Joints par téléphone, Xavier Garcia et Joaquim Hatton expliquent que l'année 2026 avait pourtant bien commencé. "2024 et 2025 ont été deux années successives favorables aux forêts, avec des pluies suffisantes pour alimenter les arbres en eau" abonde Joaquim Hatton. Changement de régime dès la première canicule fin juin, puis entrée en vigueur de l'alerte critique sécheresse dès le 17 juillet 2026.
Ces deux facteurs ont eu pour effet d'empêcher les arbres de produire de l'énergie en ne permettant pas le processus de photosynthèse, et donc la production de sucre nécessaire au bon fonctionnement de leur organisme. C'est en partie ce qui cause le jaunissement et la perte précoce des feuilles des arbres. Certains feuillus ont vu leurs feuilles tout simplement griller sous l'effet des rayons du soleil et de la chaleur, nous explique Joaquim Hatton.
Comment mesurer l'impact de cet été ?
Tout d'abord, il faut regarder les effets visibles. L'étendue du jaunissement des feuilles en est un. Lors des étés caniculaires et secs de 2018 et 2022, "les parcelles exposées au sud" étaient les plus touchées, selon les deux agents. Aujourd'hui, le phénomène est bien plus massif. Les résineux semblent moins touchés, mais leur état reste très contrasté. Selon les agents, il faudra attendre le printemps prochain pour voir quels arbres repartent ou non. Certaines essences, comme le chêne, nécessiteront au moins deux ans avant de savoir si l'arbre survivra. Certains individus seront moins vigoureux et se développeront plus lentement par rapport à leur courbe de croissance habituelle, mais continueront à vivre.
D'après les agents de l'ONF, il n'existe pas vraiment d'outils de mesure pour connaître la vivacité d'un arbre : seule l'observation dans le temps long indique son état de santé. "La tendance est plutôt à la dégradation", nous confient les deux spécialistes, particulièrement avec l'accumulation des épisodes extrêmes, comme en 2018 et 2022, qui ont déjà affaibli certains arbres. L'impact le moins visible se fait sentir sur les jeunes pousses, qui souffrent davantage car plus vulnérables.
Comment s'adapter ?
"Le maître mot, c'est la multiplication des stratégies", annonce Xavier Garcia, et "la diversification des essences", ajoute Joaquim Hatton. Les arbres sont des êtres vivants qui se développent sur le très long terme. Il est donc difficile de savoir comment, et quelle essence, s'adaptera au sol très spécifique du Doubs. Les arbres qui se sont développés ici ont été habitués à un niveau élevé et constant de précipitations, palliant ainsi le problème des sols calcaires, sur lesquels l'eau ruisselle et s'enfonce rapidement dans la terre.
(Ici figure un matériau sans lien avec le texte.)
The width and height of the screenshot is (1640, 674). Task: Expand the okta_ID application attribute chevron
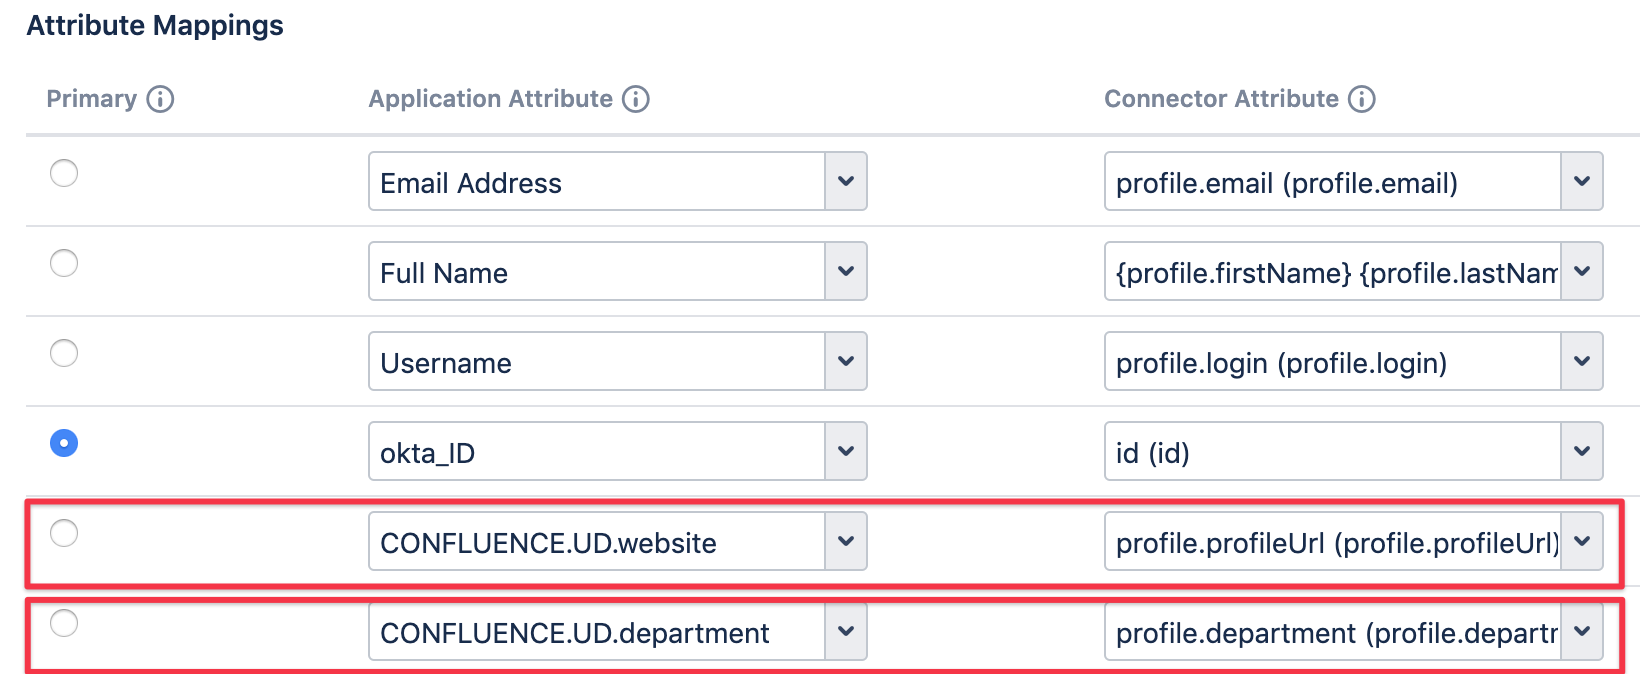click(846, 451)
Selon eux, l'objectif à atteindre est de 30 % de diversité d'essences lors des replantations, et seulement 20 % d'arbres plantés par les humains. Le reste est laissé à la nature et à la très forte capacité d'adaptation génétique des arbres, qui sont capables de modifier leur patrimoine génétique en fonction de l'environnement.
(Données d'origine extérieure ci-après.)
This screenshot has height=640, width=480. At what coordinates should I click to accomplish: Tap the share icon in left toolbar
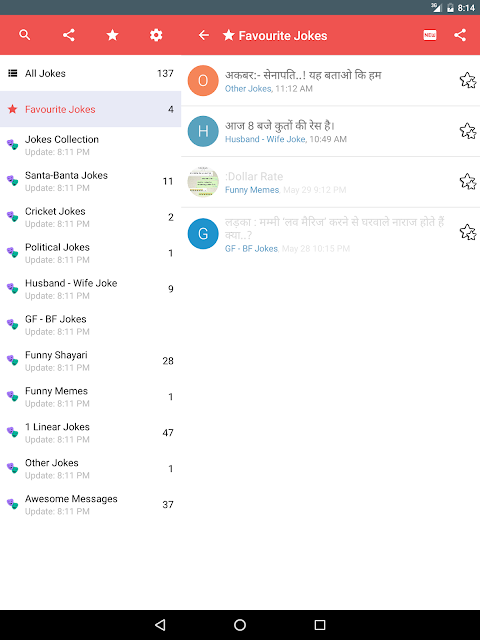tap(69, 35)
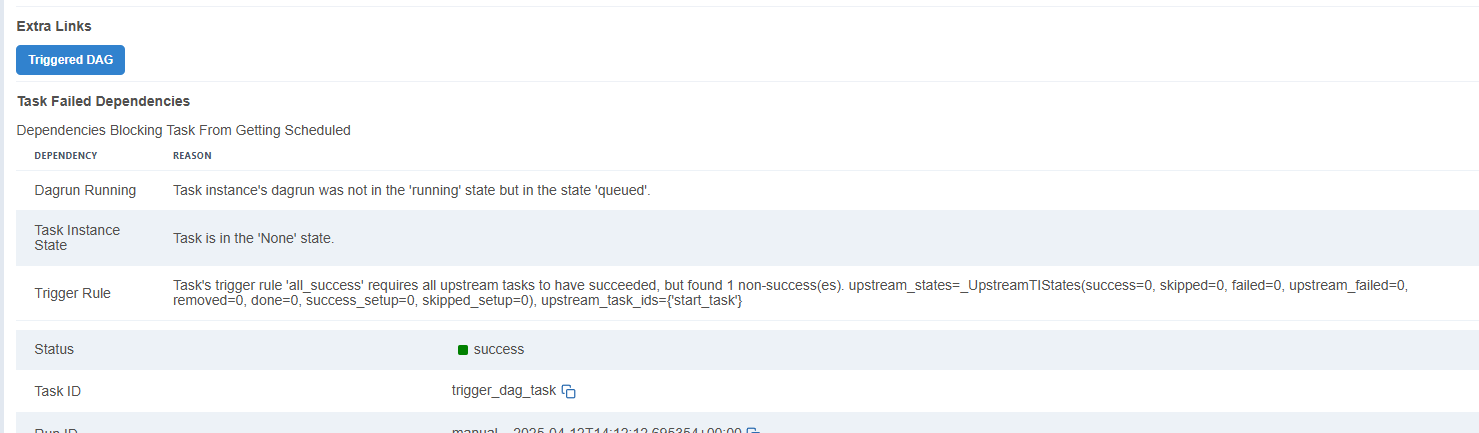Click the manual Run ID value text
The image size is (1479, 433).
coord(597,430)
Pédagogie et implication des maires
L'ONF mène des expérimentations en testant des essences sur de petites parcelles afin de récolter des données et de mieux appréhender le comportement de ces nouveaux arbres sur le sol du Doubs. Cela se fait sur un temps très long : au minimum 60 à 70 ans. L'exemple est donné d'une plantation de mélèzes qui s'était très bien implantée les dix premières années, puis avait très vite décliné ensuite.
Il est aussi nécessaire de faire de la pédagogie et d'impliquer les maires des communes, qui ont la responsabilité des forêts communales, soit 16 % de la forêt française de métropole, selon l'ONF. Les deux agents de l'ONF reconnaissent qu'une prise de conscience générale s'est faite depuis 2018, deuxième été le plus chaud enregistré en France à cette époque.
S'il est difficile d'avoir des certitudes sur l'avenir, le paysage forestier du Doubs subira de profondes transformations dans le future affirment ces deux cadres de l'Office national des forêts.